By Hubert Foy, May 5, 2016

The idea behind the Nuclear Security Summits was to prevent terrorist groups such as the Islamic State from gaining access to nuclear weapons, fissile materials, and nuclear facilities. But nuclear security is never "done"—not as long as fissile and radiological materials exist—so even now, with the summit process complete, the threat of nuclear terrorism is not necessarily diminishing. Truth is, the risk of nuclear terrorism cannot be eliminated. But if states make the utmost commitment to protecting nuclear materials, nuclear security can be continuously improved. The 2016 summit in Washington eased the way toward continuous improvement by establishing a set of nuclear security mechanisms that all states can join and all can implement—even without summits.

One such mechanism is the Nuclear Security Contact Group, created via a joint statement by 40 of 52 governments represented in Washington.
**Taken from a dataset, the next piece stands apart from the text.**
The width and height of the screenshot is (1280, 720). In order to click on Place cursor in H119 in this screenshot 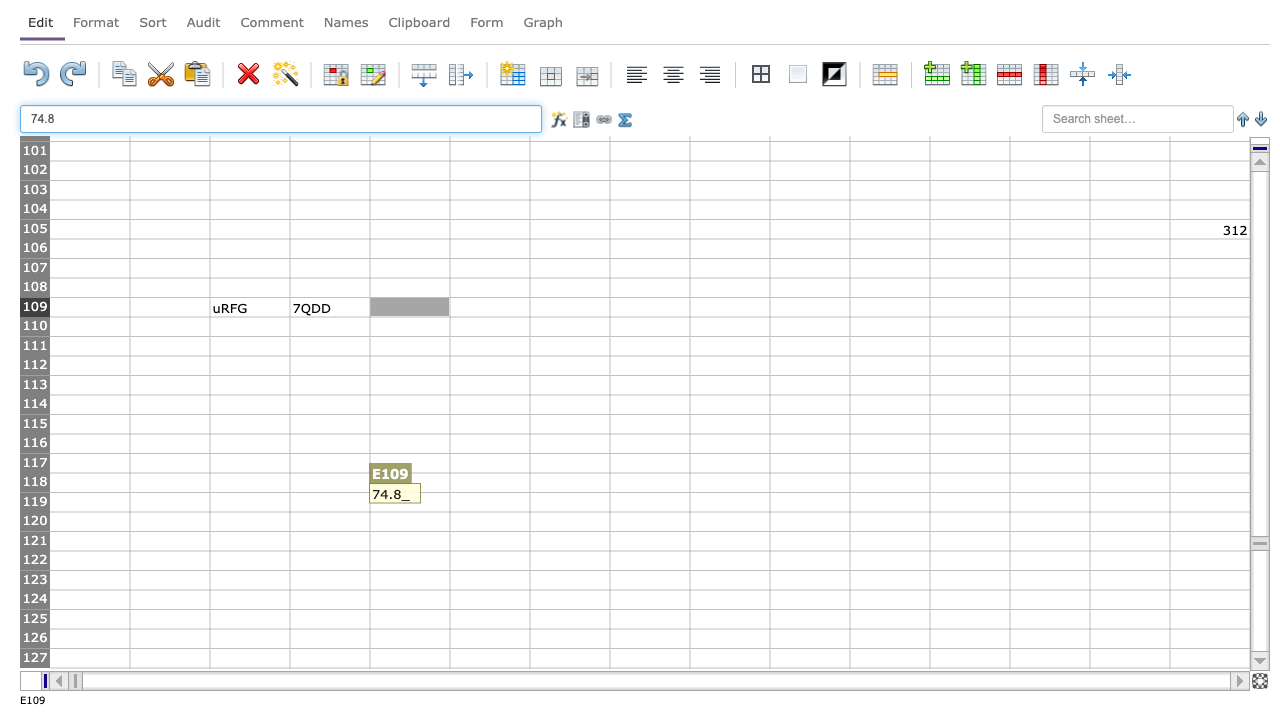, I will do `click(649, 501)`.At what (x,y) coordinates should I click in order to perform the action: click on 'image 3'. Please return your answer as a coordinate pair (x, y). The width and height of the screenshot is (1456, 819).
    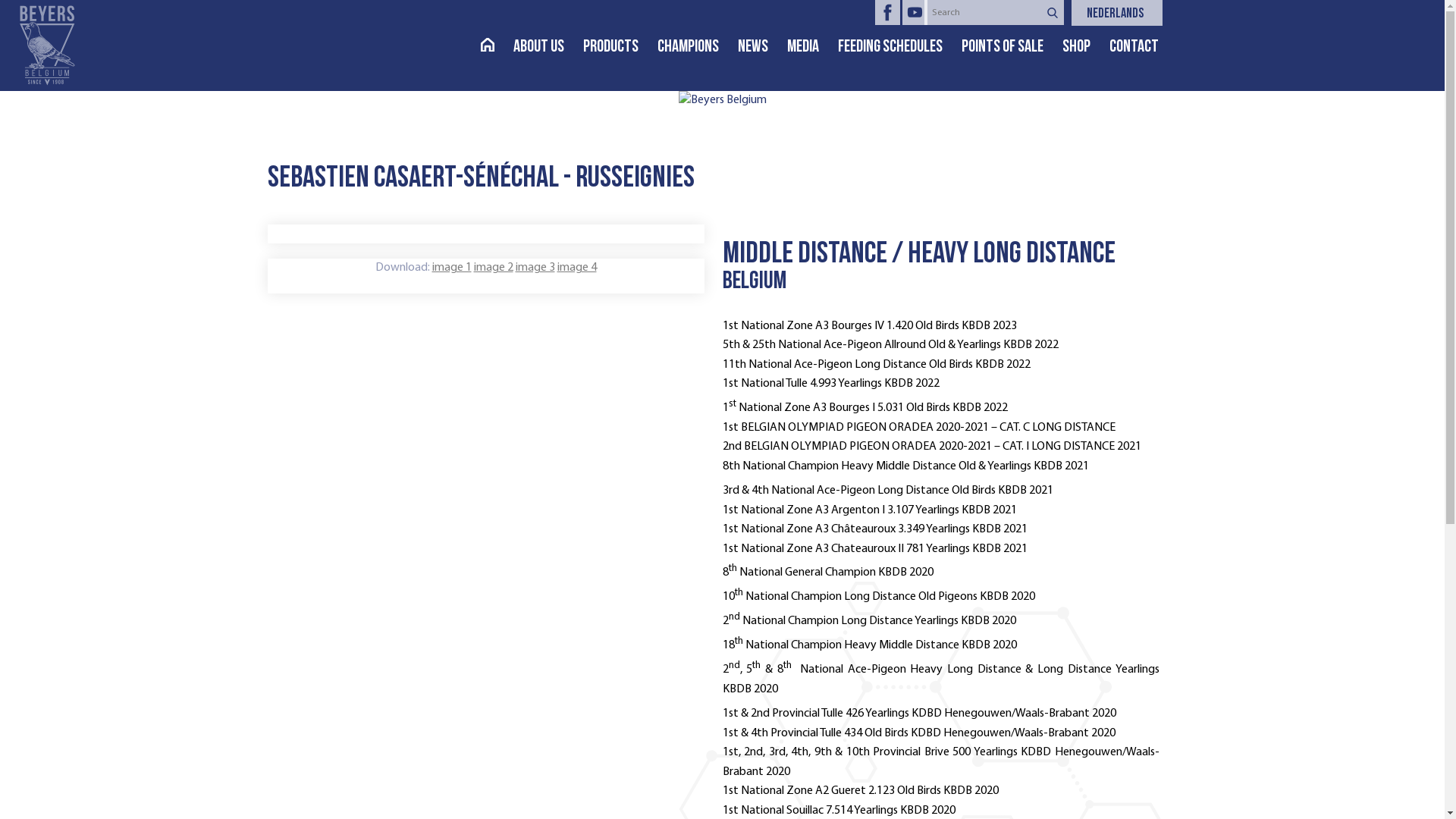
    Looking at the image, I should click on (535, 267).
The group is envisioned as a tight-knit community focused on synchronizing efforts toward implementing the summit agenda, and it is to meet annually on the sidelines of the General Conference of the International Atomic Energy Agency. Michael H. Fuchs, my roundtable colleague, has argued that nuclear security meetings in which heads of state do not participate might be inadequate to preserve momentum in nuclear security. Fuchs concedes, however, that if biennial summits involved ministers of foreign affairs and energy, they would likely gain the support of relevant national agencies and attract meaningful public attention. As it happens, the Nuclear Security Contact Group will be composed of "appropriately authorized and informed senior… officials," as Fuchs envisions that such a group ought to be. Significantly, group members may recommend to national leaders that additional Nuclear Security Summits be convened. And—importantly for nations such as my own Cameroon, which has not been part of the summit process—the contact group will be open to non-summit countries that wish to participate in the summit agenda.

Another significant mechanism concerns best practices for sharing nuclear security information. This mechanism, established in Washington through a joint statement by 17 countries, includes a consolidated national reporting form that enables states to report on nuclear security in a consistent manner. But the form can also take into account varying national circumstances—different nations, for example, have committed to different international instruments. Using the form as a template, states will more readily be able to meet their reporting requirements, making their nuclear security activities more sustainable. The mechanism will also, by increasing transparency, build international confidence in the effectiveness of nations' nuclear security regimes.

Finally, the 2016 summit resulted in five action plans intended to transfer segments of the summit agenda to existing nuclear security institutions. For states that belong to these institutions, the action plans represent mechanisms for playing enhanced roles in improving nuclear security. The plan established for the United Nations, for example, calls for increased efforts to fully implement Security Council Resolution 1540 (which obliges states not to support the ambitions of non-state actors seeking access to weapons of mass destruction). Initiatives such as these allow states that did not participate in the summit process to get involved now.

To be sure, fora for collective action on nuclear security extend beyond the institutions involved in the action plans. They also include the nuclear industry, professional societies, and communities of nongovernmental experts. These are all key components in the nuclear security architecture, and they can nurture new ideas while helping professionals build their skills and establish global connections.

In the post-summit era, a danger exists that President Obama’s vision for reducing the threat of nuclear terrorism won't be pursued vigorously enough. Nuclear security could decline dangerously. But these outcomes can be avoided if nations challenge themselves to implement commitments made during the summit process—and if the mechanisms growing out of the 2016 summit are utilized as they deserve to be. The mechanisms are designed to perpetuate some of the summit process's most important attributes: the ability to attract sustained, personal attention from national leaders; a format capable of eliciting commitments from participating countries; and a focus on tangible, meaningful outcomes.